World Bank Report: Global Growth Rate 2.4%

According to the World Bank report, the global growth rate for 2016 would reach 2.4%, demonstrating that prospects are significantly different between exporters and importers of staple products, and there is a strengthening of risks contributing to an economic decline. This report suggests a real risk measurement tool , not forgetting to demonstrate a real decline in growth compared to last January.

Global growth forecasts for 2016 were revised downwards. They represent 2.4% compared to 2.9% announced in January. This decision is explained by the weak growth rates in the advanced economies, the continuing fall in prices of staple products, the sluggishness of the world trade and the decline in capital flows. Moreover, the latest report on the perspectives for global economy  reports that emerging markets and developing countries exporting commodities are poorly adapted to the weakening of oil prices and other essential commodities. These factors explain half of this downward revision. The report also highlights the expected margin growth in these economies. A margin of just 0.4% this year, 1.2 percent lower than the figures announced in January. “This slowdown demonstrates the important need for countries to implement policies that promote economic growth and improve the living conditions of people living in extreme poverty” says the president of the World Bank Group, Jim Yong Kim, adding that “growth is the main marker of poverty reduction, and that’s why we are very concerned to see a sudden slowdown  in developing country exporters of commodities due to low prices in this sector “.

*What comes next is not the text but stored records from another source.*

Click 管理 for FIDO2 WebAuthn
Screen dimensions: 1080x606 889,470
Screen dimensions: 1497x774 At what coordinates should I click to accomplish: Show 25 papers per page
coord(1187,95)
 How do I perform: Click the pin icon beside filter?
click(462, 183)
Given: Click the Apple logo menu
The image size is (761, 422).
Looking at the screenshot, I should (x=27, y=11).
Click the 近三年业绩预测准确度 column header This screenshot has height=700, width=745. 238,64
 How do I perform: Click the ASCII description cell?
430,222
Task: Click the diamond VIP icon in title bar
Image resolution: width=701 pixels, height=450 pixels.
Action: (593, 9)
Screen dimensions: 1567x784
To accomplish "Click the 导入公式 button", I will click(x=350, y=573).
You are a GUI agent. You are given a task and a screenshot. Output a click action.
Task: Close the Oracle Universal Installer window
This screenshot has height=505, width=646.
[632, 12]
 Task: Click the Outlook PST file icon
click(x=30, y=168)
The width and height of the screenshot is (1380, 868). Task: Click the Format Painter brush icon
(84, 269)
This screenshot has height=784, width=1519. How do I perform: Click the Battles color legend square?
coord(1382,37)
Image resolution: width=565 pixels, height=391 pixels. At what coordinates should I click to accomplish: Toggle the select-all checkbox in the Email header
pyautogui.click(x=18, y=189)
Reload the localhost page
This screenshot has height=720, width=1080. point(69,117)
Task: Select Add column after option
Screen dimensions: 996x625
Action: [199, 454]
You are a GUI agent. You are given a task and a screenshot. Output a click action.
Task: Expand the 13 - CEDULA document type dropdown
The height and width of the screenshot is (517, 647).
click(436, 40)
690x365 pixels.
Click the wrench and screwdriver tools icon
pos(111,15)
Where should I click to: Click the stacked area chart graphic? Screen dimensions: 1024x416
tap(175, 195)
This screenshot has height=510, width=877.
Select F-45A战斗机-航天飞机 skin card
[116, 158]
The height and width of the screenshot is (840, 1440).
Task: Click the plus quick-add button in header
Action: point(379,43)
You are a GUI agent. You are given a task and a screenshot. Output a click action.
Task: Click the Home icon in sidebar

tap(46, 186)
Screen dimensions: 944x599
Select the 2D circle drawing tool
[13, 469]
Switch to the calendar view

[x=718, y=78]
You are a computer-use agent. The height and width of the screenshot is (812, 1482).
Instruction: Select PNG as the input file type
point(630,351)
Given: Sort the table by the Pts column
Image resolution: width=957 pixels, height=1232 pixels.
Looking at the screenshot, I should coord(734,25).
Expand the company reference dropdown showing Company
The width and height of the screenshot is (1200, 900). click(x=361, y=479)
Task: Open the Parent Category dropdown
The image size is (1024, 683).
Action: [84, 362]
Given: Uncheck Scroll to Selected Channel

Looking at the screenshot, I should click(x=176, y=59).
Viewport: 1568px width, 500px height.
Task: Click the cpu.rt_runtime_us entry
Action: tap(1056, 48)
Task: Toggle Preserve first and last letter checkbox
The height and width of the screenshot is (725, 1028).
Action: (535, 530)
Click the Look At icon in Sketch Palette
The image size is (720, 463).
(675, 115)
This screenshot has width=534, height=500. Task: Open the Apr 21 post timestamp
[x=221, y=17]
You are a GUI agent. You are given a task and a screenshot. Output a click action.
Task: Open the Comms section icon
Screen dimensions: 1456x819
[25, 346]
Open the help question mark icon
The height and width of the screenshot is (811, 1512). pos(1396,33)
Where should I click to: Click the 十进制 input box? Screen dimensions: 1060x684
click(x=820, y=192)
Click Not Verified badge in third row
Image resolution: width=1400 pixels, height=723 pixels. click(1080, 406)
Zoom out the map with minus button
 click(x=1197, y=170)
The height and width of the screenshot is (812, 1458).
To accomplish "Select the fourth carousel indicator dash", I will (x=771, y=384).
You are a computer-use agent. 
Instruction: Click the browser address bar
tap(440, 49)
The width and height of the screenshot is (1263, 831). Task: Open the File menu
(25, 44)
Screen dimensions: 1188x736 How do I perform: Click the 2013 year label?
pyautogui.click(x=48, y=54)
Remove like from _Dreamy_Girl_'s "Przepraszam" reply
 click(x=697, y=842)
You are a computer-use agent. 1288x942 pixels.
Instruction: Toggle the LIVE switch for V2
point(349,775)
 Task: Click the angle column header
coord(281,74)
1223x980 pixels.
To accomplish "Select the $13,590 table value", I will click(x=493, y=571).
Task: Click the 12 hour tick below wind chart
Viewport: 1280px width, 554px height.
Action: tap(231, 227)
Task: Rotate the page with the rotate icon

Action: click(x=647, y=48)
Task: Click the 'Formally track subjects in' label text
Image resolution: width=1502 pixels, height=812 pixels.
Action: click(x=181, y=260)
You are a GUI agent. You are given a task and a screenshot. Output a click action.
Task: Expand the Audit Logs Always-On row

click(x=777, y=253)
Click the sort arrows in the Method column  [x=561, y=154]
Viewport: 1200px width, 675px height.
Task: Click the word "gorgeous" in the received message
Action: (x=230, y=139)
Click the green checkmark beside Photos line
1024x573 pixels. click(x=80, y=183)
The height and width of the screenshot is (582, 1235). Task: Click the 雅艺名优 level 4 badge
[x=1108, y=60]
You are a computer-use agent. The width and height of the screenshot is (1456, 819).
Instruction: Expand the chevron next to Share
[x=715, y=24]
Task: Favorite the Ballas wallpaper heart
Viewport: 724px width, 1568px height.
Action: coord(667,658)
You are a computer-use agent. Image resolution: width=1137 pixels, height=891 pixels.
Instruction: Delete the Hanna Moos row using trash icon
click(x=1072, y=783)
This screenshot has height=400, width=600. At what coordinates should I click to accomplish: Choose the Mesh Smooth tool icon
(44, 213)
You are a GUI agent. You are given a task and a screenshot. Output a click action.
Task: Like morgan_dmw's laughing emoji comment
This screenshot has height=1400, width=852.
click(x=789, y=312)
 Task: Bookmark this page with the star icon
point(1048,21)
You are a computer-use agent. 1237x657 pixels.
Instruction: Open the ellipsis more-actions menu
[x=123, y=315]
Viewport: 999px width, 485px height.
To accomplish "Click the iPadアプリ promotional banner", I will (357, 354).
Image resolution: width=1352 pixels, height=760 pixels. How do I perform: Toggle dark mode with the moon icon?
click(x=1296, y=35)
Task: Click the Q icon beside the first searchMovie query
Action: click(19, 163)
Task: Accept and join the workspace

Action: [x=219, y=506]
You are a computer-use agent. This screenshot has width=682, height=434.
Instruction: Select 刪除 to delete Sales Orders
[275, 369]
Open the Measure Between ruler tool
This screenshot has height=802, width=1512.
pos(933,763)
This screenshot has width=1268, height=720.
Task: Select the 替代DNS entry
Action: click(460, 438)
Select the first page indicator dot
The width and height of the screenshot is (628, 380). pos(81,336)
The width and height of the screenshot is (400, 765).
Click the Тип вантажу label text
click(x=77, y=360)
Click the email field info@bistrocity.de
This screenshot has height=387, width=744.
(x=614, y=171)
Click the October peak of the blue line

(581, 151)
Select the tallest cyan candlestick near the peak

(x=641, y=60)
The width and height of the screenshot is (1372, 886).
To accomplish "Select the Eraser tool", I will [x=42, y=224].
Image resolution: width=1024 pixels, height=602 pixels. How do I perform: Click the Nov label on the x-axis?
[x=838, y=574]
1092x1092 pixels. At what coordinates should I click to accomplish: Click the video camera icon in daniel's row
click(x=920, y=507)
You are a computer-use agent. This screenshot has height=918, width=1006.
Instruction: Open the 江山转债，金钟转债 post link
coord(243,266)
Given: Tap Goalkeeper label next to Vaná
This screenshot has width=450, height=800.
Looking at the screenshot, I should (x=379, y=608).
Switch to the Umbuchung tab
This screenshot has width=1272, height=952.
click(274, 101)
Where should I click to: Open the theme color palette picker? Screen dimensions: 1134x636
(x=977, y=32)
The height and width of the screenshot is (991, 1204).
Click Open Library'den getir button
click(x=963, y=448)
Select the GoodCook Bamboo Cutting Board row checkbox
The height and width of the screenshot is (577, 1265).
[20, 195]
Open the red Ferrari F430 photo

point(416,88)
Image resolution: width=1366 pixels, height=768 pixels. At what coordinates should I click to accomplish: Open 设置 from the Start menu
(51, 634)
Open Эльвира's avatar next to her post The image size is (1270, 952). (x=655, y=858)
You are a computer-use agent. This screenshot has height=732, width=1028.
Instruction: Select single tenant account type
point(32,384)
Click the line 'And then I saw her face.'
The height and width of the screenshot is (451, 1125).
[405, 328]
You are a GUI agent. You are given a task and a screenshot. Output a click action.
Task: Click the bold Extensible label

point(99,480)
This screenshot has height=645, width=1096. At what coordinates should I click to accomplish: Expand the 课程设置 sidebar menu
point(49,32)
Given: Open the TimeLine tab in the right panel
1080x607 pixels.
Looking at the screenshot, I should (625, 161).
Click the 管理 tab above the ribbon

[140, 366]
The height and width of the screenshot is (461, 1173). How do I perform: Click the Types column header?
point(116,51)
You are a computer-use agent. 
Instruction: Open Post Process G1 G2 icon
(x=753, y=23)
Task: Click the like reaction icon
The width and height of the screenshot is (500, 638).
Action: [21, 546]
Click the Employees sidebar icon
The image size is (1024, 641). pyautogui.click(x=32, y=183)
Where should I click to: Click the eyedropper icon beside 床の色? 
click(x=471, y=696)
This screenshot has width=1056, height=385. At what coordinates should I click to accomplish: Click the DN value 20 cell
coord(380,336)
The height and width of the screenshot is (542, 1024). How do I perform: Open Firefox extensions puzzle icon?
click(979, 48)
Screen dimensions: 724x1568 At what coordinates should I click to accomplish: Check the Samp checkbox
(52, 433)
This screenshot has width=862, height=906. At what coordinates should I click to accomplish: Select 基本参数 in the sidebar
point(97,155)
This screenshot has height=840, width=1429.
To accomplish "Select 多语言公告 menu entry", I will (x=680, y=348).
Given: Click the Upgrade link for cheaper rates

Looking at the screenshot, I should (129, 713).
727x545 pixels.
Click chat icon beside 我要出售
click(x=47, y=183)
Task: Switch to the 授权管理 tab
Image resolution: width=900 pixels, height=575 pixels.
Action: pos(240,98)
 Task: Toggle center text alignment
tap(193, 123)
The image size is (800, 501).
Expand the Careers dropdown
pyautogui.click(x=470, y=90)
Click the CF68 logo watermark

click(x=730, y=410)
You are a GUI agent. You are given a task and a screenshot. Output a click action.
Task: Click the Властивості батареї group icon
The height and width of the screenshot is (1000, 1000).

Different perspectives for exporters and importers

The report predicts that sub-Saharan Africa will experience a continued slowdown in growth. It should reach 2.5% in 2016, against 3% estimated in 2015. It is estimated that the low cost price of commodities will persist, with a decline in global activity. Furthermore, the report states that oil-exporting countries should not see their consumption increase substantially, but among oil importers, the decline in inflation should stimulate household consumption. This advantage could nevertheless be mitigated by the increase in food prices due to drought, high unemployment and currency depreciation. The investment is expected to slowdown in many countries as governments and investors reduce or repel capital spending. According to the report of the World Bank, emerging markets and developing economies that import commodities are more resilient than the countries that export, although the positive effects of lower energy prices and other slow to materialize. These markets and economies are expected to grow by 5.8% in 2016, slightly less than the 5.9% estimated for 2015. The reasons? An improvement in economic activity favored by low energy prices and a modest recovery in advanced economies. Among the large emerging markets, China is expected to record a growth rate of 6.7% in 2016, against 6.9% the previous year. The Indian economy is expected to continue its strong growth to 7.6%, while we expect much more pronounced recessions in Brazil and Russia than indicated by the figures of January. South Africa is expected to record a growth rate of 0.6% in 2016, 0.8 percent less announced in January.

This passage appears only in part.